# What to produce
Rewrite the lines from the one that contains "Yatak Odası (109, 40)" through the end of the material, putting "Politikası" in place of "Sözleşmesi" and leaving everything else unchanged.

# # #

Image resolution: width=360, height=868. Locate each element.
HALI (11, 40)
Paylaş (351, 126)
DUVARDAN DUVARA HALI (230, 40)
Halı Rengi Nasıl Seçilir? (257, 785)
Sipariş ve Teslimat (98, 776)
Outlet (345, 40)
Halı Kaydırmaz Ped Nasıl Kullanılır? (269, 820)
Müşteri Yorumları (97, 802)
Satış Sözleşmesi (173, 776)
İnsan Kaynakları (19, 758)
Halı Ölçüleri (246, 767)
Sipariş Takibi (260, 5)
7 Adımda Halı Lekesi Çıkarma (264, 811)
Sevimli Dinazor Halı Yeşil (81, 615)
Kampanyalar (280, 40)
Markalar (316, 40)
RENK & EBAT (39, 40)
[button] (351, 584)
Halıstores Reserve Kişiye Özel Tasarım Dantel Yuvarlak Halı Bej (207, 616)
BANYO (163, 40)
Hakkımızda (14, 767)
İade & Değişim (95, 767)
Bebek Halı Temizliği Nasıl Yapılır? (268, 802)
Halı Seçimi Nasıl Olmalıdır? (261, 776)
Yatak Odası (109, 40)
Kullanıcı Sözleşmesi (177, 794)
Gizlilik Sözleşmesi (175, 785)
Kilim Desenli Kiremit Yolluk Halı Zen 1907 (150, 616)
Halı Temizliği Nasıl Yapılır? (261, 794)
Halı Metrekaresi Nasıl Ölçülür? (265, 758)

# # #

# Expected answer
Yatak Odası (109, 40)
Kullanıcı Politikası (177, 794)
Gizlilik Politikası (175, 785)
Kilim Desenli Kiremit Yolluk Halı Zen 1907 (150, 616)
Halı Temizliği Nasıl Yapılır? (261, 794)
Halı Metrekaresi Nasıl Ölçülür? (265, 758)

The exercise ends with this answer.